RECORDS SUPPLIED:
┌────────
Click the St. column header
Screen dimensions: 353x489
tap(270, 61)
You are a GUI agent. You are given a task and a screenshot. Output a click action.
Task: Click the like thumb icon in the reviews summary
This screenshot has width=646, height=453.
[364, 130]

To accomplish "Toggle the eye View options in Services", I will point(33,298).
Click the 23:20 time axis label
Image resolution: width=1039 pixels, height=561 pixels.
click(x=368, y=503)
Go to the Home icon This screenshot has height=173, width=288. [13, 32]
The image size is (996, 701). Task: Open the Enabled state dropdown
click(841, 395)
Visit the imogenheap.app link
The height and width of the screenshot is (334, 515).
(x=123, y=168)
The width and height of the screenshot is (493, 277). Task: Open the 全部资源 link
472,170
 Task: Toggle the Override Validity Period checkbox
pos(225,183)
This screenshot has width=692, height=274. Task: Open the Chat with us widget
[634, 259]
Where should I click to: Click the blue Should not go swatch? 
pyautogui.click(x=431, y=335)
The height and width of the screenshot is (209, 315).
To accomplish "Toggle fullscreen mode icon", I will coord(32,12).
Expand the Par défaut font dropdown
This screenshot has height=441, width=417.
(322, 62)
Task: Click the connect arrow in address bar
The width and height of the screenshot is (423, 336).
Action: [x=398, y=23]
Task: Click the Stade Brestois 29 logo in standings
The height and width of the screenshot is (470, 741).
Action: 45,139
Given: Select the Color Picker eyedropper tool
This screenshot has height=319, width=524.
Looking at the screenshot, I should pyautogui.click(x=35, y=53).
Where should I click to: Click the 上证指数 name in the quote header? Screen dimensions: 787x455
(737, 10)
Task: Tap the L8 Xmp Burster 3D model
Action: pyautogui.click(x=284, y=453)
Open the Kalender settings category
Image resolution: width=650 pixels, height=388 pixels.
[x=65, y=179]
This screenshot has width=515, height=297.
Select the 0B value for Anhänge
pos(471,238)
└────────
ACTION ITEM: Transcribe the whole listing word for word.

RESPONSE TO THIS EXERCISE:
Click the St. column header
Screen dimensions: 353x489
tap(270, 61)
You are a GUI agent. You are given a task and a screenshot. Output a click action.
Task: Click the like thumb icon in the reviews summary
This screenshot has width=646, height=453.
[364, 130]

To accomplish "Toggle the eye View options in Services", I will point(33,298).
Click the 23:20 time axis label
Image resolution: width=1039 pixels, height=561 pixels.
click(x=368, y=503)
Go to the Home icon This screenshot has height=173, width=288. [13, 32]
The image size is (996, 701). Task: Open the Enabled state dropdown
click(841, 395)
Visit the imogenheap.app link
The height and width of the screenshot is (334, 515).
(x=123, y=168)
The width and height of the screenshot is (493, 277). Task: Open the 全部资源 link
472,170
 Task: Toggle the Override Validity Period checkbox
pos(225,183)
This screenshot has width=692, height=274. Task: Open the Chat with us widget
[634, 259]
Where should I click to: Click the blue Should not go swatch? 
pyautogui.click(x=431, y=335)
The height and width of the screenshot is (209, 315).
To accomplish "Toggle fullscreen mode icon", I will coord(32,12).
Expand the Par défaut font dropdown
This screenshot has height=441, width=417.
(322, 62)
Task: Click the connect arrow in address bar
The width and height of the screenshot is (423, 336).
Action: [x=398, y=23]
Task: Click the Stade Brestois 29 logo in standings
The height and width of the screenshot is (470, 741).
Action: 45,139
Given: Select the Color Picker eyedropper tool
This screenshot has height=319, width=524.
Looking at the screenshot, I should pyautogui.click(x=35, y=53).
Where should I click to: Click the 上证指数 name in the quote header? Screen dimensions: 787x455
(737, 10)
Task: Tap the L8 Xmp Burster 3D model
Action: pyautogui.click(x=284, y=453)
Open the Kalender settings category
Image resolution: width=650 pixels, height=388 pixels.
[x=65, y=179]
This screenshot has width=515, height=297.
Select the 0B value for Anhänge
pos(471,238)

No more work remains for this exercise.